Justin, W.L. Wan
Multigrid Methods for Solving Hamilton-Jacobi-Bellman and Isaacs Equations Arising from Nonlinear Option Pricing Problems

200 University Avenue West
University of Waterloo
Cheriton School of Computer Science
Waterloo
Ontario N2L 3G1
Canada
jwlwan@uwaterloo.ca
Dong Han

Many financial pricing problems can be formulated as optimal control problems, leading to nonlinear Hamilton-Jacobi-Bellman (HJB) partial differential equations (PDEs) or Hamilton-Jacobi-Bellman-Isaacs (HJBI) equations. In general, the HJB equations can be written as:

$$V_\tau = \sup_{q \in Q} \left\{ a(S,\tau,q) V_{SS} + b(S,\tau,q) V_S - c(S,\tau,q) V \right\},$$

where $V$ typically represents the value of an option, $S$ is the underlying asset price, $\tau$ is the time to expiry, and $q$ is a control parameter. In the case of HJBI equations, they can be written as:

$$V_\tau = \sup_{q \in Q} \inf_{p \in P} \left\{ a(S,\tau,q,p) V_{SS} + b(S,\tau,q,p) V_S - c(S,\tau,q,p) V \right\},$$

where $p$ is an additional control parameter. These two types of equations are highly nonlinear.

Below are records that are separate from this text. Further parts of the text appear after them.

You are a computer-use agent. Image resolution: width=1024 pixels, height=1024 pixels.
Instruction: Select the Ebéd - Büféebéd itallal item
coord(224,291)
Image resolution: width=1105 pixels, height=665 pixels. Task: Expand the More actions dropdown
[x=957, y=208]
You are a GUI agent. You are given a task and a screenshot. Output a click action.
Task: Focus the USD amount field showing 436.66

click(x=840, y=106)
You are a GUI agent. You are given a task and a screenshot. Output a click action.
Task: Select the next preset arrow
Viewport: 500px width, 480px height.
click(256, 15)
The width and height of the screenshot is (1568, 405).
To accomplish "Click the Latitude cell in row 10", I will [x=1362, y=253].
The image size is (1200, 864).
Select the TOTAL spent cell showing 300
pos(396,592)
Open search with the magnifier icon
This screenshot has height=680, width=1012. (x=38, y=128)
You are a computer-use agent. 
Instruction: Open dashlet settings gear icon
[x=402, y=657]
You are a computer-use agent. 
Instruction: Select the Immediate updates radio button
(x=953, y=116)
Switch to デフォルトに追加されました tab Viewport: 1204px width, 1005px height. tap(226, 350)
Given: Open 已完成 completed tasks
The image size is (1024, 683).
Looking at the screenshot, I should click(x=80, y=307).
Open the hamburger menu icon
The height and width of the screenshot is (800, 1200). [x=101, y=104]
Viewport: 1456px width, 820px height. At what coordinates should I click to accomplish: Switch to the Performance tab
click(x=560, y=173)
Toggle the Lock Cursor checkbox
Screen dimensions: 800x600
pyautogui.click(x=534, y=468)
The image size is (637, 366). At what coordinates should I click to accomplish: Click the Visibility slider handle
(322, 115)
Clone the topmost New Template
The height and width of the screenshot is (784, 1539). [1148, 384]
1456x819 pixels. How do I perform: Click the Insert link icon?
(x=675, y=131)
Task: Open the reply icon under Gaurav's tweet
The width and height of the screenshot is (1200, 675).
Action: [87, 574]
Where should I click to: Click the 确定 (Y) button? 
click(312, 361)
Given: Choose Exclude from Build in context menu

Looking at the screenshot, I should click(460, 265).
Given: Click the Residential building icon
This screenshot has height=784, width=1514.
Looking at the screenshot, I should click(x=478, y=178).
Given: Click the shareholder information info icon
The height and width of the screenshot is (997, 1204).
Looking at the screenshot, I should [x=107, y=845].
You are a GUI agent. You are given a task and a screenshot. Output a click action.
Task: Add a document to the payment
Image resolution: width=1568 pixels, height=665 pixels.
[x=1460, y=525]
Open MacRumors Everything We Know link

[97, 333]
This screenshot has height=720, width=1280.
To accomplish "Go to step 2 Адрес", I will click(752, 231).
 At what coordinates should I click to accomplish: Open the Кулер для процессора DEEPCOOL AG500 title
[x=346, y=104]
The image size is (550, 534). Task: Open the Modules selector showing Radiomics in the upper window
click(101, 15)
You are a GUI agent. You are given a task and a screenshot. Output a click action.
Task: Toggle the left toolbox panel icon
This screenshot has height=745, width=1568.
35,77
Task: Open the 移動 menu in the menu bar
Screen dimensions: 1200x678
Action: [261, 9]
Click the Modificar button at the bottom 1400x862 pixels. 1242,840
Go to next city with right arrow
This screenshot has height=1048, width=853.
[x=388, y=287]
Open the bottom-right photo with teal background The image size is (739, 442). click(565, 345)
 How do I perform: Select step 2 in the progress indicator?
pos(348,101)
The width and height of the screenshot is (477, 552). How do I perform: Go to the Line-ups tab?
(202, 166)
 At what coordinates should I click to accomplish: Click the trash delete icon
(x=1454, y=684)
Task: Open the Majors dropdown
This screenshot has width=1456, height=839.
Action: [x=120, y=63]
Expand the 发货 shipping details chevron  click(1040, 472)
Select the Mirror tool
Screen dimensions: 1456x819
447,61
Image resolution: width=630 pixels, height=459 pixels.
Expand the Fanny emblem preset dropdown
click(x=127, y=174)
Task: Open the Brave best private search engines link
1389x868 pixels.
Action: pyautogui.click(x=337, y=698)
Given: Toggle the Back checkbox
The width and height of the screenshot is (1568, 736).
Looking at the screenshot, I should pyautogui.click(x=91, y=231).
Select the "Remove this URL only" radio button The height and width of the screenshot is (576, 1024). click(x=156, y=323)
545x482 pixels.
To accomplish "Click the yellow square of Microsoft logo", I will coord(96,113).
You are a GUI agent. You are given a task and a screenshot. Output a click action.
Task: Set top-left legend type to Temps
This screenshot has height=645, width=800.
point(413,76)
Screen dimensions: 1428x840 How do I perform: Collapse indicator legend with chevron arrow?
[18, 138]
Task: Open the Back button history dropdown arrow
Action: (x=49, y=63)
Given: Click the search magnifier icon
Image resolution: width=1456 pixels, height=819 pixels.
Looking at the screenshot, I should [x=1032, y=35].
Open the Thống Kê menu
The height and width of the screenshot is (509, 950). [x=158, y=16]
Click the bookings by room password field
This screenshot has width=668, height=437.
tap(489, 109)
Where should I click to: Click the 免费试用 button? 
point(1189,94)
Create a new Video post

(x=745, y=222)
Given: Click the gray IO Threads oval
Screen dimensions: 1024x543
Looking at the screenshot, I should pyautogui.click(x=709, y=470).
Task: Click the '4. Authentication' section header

An implicit discretization yields a nonlinear set of equations which must be solved at each time step. Standard methods such as fixed point iterations can be very slow for fine grids. In the case of HJB equations, a Newton-type iteration scheme, often known as the Policy iteration in stochastic control, has been proposed. Quadratic convergence is observed when close to solution. However, in the case of HJBI equations, Policy iteration may not necessarily converge.

In this talk, we present multigrid methods for solving the HJB and HJBI equations. The use of Policy iteration and FAS multigrid will be discussed. The proposed multigrid methods are based on a relaxation scheme as smoother which is convergent for both HJB and HJBI equations. We show by Fourier analysis the smoothing property of the relaxation scheme. Linear interpolation and full weighting are used for intergrid transfer. We demonstrate numerically the effectiveness of the multigrid methods by examples of financial pricing problems.